*Exercise brief*.
Each line of the data below from the one holding "Given: Close the search results panel with X" to the one holding "Select the Combine", inclusive, is to be reproduced exactly; no other line belongs in the answer.

*Material for the task*.
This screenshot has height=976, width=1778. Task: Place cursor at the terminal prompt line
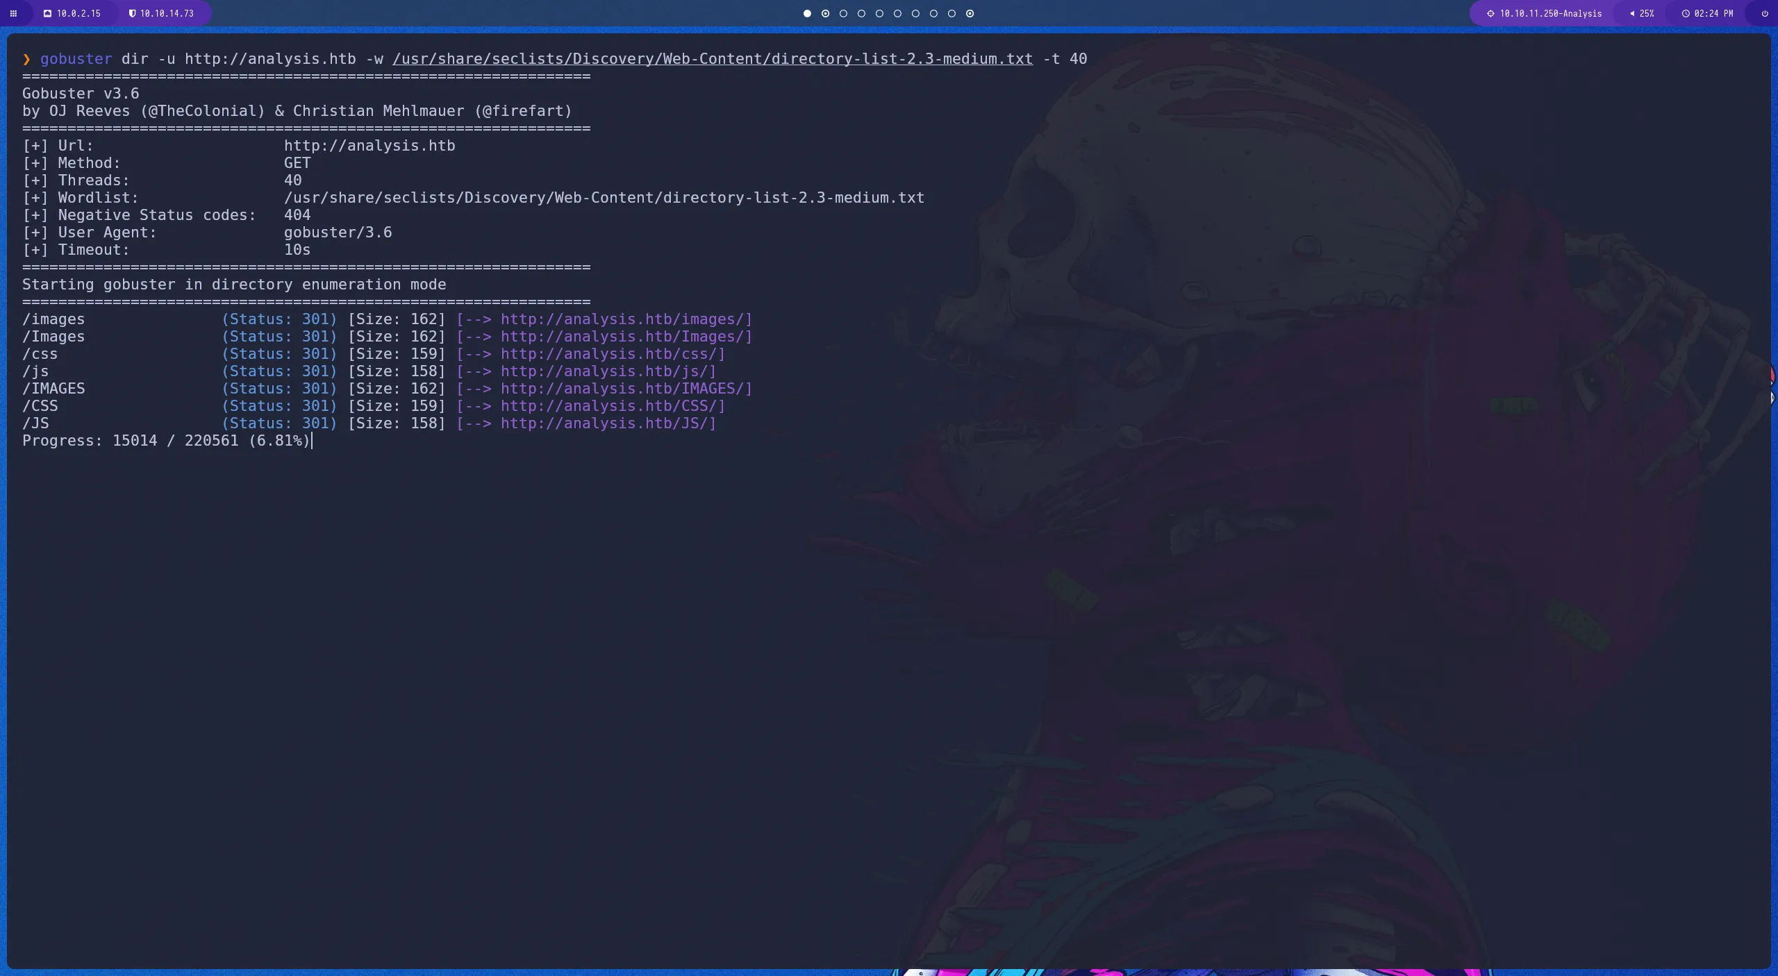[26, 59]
--
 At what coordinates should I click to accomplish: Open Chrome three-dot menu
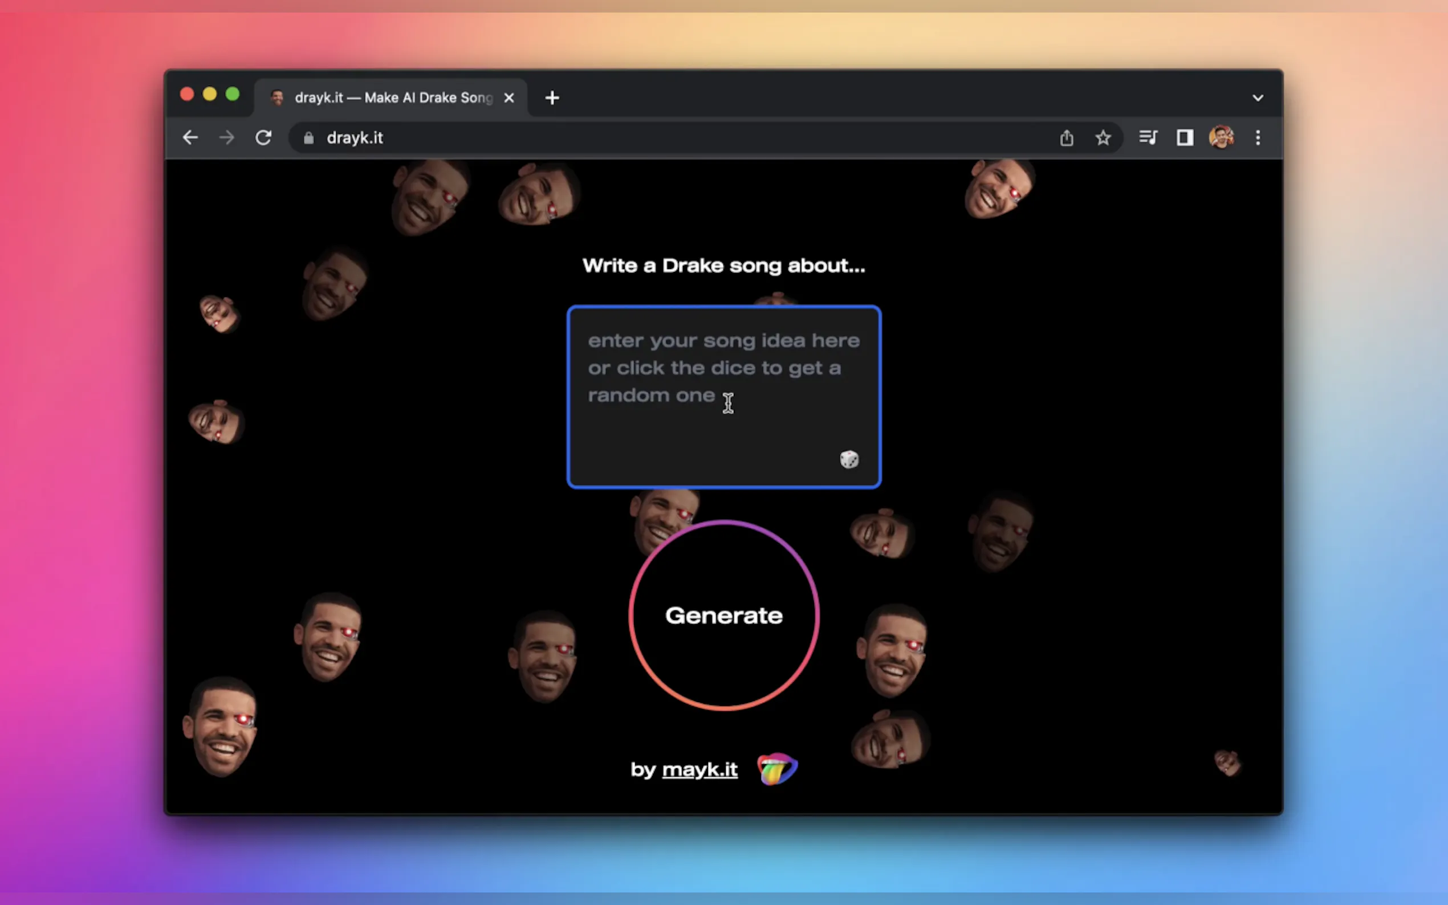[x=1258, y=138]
--
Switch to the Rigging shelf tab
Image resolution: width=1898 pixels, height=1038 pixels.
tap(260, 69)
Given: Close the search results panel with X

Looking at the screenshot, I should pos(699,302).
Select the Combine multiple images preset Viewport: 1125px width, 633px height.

*Reply to the exercise*.
Given: Close the search results panel with X

Looking at the screenshot, I should pos(699,302).
Select the Combine multiple images preset Viewport: 1125px width, 633px height.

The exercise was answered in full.